Patient data on age, sex, VA, SE and AL are shown in Table 1. The mean age was 9.8 ± 6.5 years in the amblyopic group and 10.9 ± 4.9 years in the control group. No significant difference in age (p = 0.45) and sex (p = 0.41) were detected among groups. BCVA was significantly lower for amblyopic eyes (AEs) compared to contralateral eyes (CEs) and control group (CG) eyes (p < 0.001). SE was significantly higher in the amblyopic group (AEs and CEs) compared to the control group (AEs vs. CG, p = 0.003; CEs vs. CG, p = 0.01). Eyes in the amblyopic group had significantly lower ALs than those in the control group (AEs vs. CG, p < 0.001; CEs vs. CG, p = 0.002). There was no significant difference in terms of SE (p = 0.22) or AL (p = 0.43) between AEs and CEs.

Table 1.

Demographics, visual acuity, refraction, and axial lengths.
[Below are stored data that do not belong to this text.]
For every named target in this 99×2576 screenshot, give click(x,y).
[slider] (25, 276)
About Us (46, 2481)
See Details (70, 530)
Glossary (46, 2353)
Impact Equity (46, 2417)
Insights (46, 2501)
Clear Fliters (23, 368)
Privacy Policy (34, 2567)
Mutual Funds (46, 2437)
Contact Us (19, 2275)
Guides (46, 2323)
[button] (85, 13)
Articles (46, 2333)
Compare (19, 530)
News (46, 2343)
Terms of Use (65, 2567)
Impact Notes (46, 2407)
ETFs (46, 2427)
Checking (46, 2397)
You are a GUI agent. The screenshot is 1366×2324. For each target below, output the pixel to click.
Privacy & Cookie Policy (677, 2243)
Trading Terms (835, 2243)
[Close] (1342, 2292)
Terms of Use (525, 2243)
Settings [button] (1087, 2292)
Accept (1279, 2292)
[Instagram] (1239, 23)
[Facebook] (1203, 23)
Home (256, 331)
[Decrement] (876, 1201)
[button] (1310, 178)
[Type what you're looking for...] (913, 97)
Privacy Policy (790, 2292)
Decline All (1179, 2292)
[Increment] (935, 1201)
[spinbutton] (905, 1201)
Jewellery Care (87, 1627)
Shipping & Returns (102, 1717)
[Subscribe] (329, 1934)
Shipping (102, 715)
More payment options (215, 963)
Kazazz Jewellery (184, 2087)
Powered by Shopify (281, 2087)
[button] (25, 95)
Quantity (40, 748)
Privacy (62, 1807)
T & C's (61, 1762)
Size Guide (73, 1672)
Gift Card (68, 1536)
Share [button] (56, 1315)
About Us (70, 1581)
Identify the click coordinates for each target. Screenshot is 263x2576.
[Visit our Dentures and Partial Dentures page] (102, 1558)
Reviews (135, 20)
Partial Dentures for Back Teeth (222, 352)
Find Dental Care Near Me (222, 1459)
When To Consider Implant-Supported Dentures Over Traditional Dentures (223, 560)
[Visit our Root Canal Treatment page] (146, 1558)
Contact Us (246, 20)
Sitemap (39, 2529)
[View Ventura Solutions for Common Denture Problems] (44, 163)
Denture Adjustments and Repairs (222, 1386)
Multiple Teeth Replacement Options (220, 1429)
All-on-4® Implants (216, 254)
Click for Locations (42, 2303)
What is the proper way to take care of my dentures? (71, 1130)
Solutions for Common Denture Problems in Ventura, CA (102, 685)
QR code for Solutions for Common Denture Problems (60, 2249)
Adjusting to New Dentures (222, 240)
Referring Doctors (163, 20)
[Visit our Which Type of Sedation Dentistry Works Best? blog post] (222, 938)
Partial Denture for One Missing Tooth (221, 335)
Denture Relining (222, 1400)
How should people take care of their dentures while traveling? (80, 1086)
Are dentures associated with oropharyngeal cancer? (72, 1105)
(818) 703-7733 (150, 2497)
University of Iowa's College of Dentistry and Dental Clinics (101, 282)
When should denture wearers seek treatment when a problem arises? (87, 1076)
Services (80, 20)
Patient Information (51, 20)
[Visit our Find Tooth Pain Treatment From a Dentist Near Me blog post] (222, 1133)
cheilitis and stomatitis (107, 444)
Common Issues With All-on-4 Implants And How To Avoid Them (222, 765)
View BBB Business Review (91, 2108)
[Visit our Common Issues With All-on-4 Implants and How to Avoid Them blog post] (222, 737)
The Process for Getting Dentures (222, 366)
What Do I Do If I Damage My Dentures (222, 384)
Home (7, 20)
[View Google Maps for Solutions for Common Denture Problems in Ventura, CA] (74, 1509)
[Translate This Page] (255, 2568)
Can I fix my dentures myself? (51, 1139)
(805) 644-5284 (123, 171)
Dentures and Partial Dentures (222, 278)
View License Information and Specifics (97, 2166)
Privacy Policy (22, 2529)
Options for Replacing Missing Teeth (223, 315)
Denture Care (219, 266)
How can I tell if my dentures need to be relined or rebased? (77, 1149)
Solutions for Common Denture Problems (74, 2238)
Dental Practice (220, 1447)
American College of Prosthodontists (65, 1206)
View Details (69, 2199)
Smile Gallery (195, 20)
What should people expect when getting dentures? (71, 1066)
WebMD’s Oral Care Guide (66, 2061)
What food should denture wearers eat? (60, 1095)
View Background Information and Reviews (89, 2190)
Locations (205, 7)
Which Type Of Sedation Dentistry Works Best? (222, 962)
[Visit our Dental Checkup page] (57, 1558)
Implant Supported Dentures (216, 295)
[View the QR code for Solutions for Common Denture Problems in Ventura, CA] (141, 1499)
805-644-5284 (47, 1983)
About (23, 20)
	Amblyopic group		Control eyes (n = 64)	p value
Variables	Amblyopic eyes (n = 32)	Contralateral eyes (n = 32)	Control eyes (n = 64)	AE vs. Control eyes	AE vs. CE	CE vs. Control eyes
Age ^a	9.8 ± 6.5	9.8 ± 6.5	10.9 ± 4.9	0.45	NA	0.45
Sex M/F (%)	16/16 (50/50)	16/16 (50/50)	8/24 (25/75)	0.41	NA	0.41
LogMAR VA ^a	0.31 ± 0.27	−0.03 ± 0.1	−0.03 ± 0.05	<0.001^b	<0.001	0.96
Spherical equivalent ^a	2.2 ± 2.8	1.5 ± 1.6	0.3 ± 0.7	0.003	0.22	0.01
Axial length ^a	22.1 ± 1	22.5 ± 1.2	24.0 ± 0.4	<0.001	0.43	0.002
Anisometropic (n = 14)	22 ± 1.1	22.3 ± 1.1		0.039	0.18	0.05
Strabismic (n = 16)	22.5 ± 1.1	22.8 ± 1.1		0.06	0.73	0.12
Residual for congenital cataract (n = 2)	21.9	22.5 ± 0.1		0.16	NA	0.28

Abbreviations: M, male; F, female; VA, visual acuity; AE, amblyopic eyes; CE, contralateral eyes.

Mean ± standard deviation. ^b bold type results: significant difference (p<0,05)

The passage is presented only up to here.